## Exercises to complete
[a] According to the passage on the 1908 Tunguska blast, how many trees did that explosion destroy?
[b] Extend the passage on the 1908 Tunguska blast and the Mars-bound object by writing what comes after its final sentence.

The 1908 Tunguska, Siberia blast here on Earth that this Mars bound object is often compared to by the scientists was in a very remote area and the object exploded before striking the ground spreading lesser force over a wide area. That was believed to be a comet with less stable composition. Even so, it destroyed tens of millions of trees. Think what would have happened if the object had targeted the English Channel devastating the UK and most or all of Europe and those populations and economies? If that higher order of detestation potential isn’t enough for you, think what would have happened if that object had been a dense solid nickel/iron core rock drilling into the Earth mantel right into a major fault line in our planet’s Ring of Fire. As you see, harm is a relative thing and something to consider further off of the end of one’s nose.

## Supplied data
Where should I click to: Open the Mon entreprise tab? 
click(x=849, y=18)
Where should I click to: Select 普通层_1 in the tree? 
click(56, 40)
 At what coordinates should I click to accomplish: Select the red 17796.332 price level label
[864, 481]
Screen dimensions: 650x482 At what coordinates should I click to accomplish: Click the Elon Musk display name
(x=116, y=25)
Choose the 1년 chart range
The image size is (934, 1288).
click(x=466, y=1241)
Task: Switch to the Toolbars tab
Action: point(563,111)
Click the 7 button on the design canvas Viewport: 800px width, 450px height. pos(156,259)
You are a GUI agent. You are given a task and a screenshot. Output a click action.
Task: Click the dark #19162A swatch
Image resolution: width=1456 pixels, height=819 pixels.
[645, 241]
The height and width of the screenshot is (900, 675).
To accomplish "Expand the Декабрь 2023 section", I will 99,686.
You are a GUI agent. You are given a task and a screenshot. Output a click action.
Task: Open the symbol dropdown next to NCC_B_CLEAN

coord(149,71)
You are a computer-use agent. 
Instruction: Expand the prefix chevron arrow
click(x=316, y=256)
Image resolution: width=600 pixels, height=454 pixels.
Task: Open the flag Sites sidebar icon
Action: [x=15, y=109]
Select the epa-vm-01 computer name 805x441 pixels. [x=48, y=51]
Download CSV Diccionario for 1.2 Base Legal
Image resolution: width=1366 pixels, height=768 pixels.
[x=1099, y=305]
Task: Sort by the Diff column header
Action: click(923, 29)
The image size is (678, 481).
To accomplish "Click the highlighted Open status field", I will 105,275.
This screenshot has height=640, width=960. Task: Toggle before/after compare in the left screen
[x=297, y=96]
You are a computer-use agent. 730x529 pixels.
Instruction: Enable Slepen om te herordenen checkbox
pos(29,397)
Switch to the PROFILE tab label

## Expected outputs
[a] Tens of millions of trees.

[b]
Meanwhile, consider the following highlighted text that is an entry made in this website’s guest book. Heard on the news a few days ago that Nasa hopes for that asteroid to crash into Mars. Makes one wonder if they hope it will wipe out some if not all of the anomalies. These guys must be really sick. That poor planet has gone through quite some rough times through the ages, so hopefully it will be spared from this mess. Personally I hope it will miss. Perhaps a few small fragments will smack into the heads of those Nasa/JPL eggheads and strike some sense into them. … 12/23/2007 … Robin_Shadowes … Sounds to me like someone we could learn something from, maybe a little compassion.
Even if some of us can’t have compassion for all of the unique Mars biological life ecology’s under this asteroid threat, don’t forget that some of this website evidence suggests the presence of not just biological life but intelligent life more technologically advanced than our own. If so, maybe we should at least selfishly hope that this life is ignoring us or, if not, they are more understanding of our myopic behavior than very many of us appear to be. While some of us are hoping and praying for the asteroid to strike Mars, crowing blindly about it in the media and in meetings, and seeing no further than their own self-interest, let’s hope that someone on Mars doesn’t take offense at this ignorant crass behavior and decide it’s payback time for Earth.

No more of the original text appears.